Effective cost management helping business to expand operational footprint

Many businesses are looking to expand their operational footprint, particularly in emerging markets, in spite of the continued pressure to control costs, according to CBRE’s 2012 Occupier Survey. The annual survey revealed that, in spite of the uncertain global economic outlook, 47% of corporate occupiers expect to expand their operations, although much of it is likely to be overseas rather than in the UK.

The weak state of the economy is seen as the greatest challenge by over 70% of respondents followed by cost constraints and tightening regulation, particularly for the technology and finance sectors which made up the greatest proportion of respondents this time. The twin pressures of selective growth and ongoing cost containment have required organisations to manage their portfolios more intelligently, driving productivity improvements through effective workplace strategies and by leveraging technology to enhance the employee experience and support more collaborative property solutions.

With the high level of concern around cost escalation, many businesses have pursued a range of initiatives to secure real estate cost savings. While most had already carried out substantial cuts across their portfolio, the current economic situation has meant they are having to re-examine their real estate cost base, and consider further cuts. As in 2011, consolidation and space reduction measures together with renegotiation of financial terms of the lease have been identified as the most effective methods of generating new cost savings and in spite of the continued emphasis on costs, less than 25% of respondents say they have put in place any restriction on capital expenditure.

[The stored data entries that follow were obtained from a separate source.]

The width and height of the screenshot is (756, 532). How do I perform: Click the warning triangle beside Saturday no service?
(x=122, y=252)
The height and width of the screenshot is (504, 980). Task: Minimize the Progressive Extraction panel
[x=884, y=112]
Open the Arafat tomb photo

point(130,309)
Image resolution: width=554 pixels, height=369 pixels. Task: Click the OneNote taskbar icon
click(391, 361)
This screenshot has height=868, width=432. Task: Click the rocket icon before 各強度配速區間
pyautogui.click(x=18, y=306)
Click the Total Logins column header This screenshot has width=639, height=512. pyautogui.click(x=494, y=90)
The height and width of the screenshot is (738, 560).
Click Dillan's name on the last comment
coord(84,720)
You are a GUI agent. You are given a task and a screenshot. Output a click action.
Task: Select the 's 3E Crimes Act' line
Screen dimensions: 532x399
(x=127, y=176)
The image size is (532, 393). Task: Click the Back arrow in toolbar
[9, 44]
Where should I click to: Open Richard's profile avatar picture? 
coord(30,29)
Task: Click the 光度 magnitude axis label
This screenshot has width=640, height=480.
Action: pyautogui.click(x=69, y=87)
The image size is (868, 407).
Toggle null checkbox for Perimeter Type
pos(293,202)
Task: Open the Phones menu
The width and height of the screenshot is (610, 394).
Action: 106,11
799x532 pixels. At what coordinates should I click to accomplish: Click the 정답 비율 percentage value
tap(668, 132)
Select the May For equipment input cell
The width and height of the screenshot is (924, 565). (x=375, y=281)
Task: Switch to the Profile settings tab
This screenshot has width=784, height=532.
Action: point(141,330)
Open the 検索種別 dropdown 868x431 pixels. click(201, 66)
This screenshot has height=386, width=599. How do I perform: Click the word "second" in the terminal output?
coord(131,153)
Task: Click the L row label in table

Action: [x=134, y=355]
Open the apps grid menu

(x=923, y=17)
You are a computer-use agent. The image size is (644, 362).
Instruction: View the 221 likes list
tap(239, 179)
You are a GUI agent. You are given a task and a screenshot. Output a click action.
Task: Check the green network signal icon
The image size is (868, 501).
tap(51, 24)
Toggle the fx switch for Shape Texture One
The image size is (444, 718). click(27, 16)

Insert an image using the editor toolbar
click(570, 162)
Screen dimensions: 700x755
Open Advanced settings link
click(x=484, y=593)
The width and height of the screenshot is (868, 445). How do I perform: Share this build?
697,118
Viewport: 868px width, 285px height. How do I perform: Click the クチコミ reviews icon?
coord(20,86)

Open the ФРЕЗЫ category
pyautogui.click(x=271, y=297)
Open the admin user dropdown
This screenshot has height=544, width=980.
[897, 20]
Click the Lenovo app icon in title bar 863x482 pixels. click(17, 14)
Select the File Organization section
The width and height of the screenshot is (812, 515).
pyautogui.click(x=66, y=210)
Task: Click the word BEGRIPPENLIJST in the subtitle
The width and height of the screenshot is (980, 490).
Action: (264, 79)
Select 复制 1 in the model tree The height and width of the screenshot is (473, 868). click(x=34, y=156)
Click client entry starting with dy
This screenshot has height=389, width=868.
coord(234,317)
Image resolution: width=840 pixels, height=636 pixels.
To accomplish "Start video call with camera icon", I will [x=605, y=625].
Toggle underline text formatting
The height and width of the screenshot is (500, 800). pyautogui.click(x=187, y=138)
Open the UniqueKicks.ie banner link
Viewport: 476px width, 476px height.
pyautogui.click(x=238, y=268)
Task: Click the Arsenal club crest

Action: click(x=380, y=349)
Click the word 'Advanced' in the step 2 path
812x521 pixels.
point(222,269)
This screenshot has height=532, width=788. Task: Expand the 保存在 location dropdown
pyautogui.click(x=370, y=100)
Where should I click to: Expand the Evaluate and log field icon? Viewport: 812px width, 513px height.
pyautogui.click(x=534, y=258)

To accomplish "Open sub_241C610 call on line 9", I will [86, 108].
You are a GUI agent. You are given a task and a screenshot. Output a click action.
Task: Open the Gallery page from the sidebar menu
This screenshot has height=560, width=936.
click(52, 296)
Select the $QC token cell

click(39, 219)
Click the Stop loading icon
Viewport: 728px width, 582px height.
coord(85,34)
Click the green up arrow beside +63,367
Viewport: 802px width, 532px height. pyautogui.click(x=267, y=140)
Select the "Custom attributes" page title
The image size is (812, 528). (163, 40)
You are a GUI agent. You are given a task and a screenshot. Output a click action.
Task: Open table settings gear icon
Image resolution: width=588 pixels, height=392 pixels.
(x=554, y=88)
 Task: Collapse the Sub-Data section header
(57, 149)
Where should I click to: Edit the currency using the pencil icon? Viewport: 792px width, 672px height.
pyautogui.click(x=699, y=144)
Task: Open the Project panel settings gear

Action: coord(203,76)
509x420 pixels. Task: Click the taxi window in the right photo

There are, however, sharp distinctions between sectors with regards to portfolio growth plans. The figure for the Banking & Finance sector represents a striking anomaly, with over 70% of the companies within this industry intending to reduce their operational footprint over the next two years. The recent announcement that Lloyds has sold 600 branches to the Co-op is indicative of the scale of activity in this area. The expectation of increased M&A activity and appetite for locational expansion, reflect strong corporate cash reserves. What is less clear is what it will take for companies to resume spending.

Commenting on the research, James Brounger, Managing Director, CBRE South Central says:

“After salaries, occupational costs account for the largest proportion of corporate expenditure. In the current environment, many firms are understandably placing an emphasis on controlling, or reducing, these costs. The findings of this year’s survey are intriguing, as only 24% reported any restrictions on real estate capital expenditure and almost half intend to extend their footprint, which presents an interesting balancing act for management teams requiring them to be more innovative as they seek to balance these strategies.”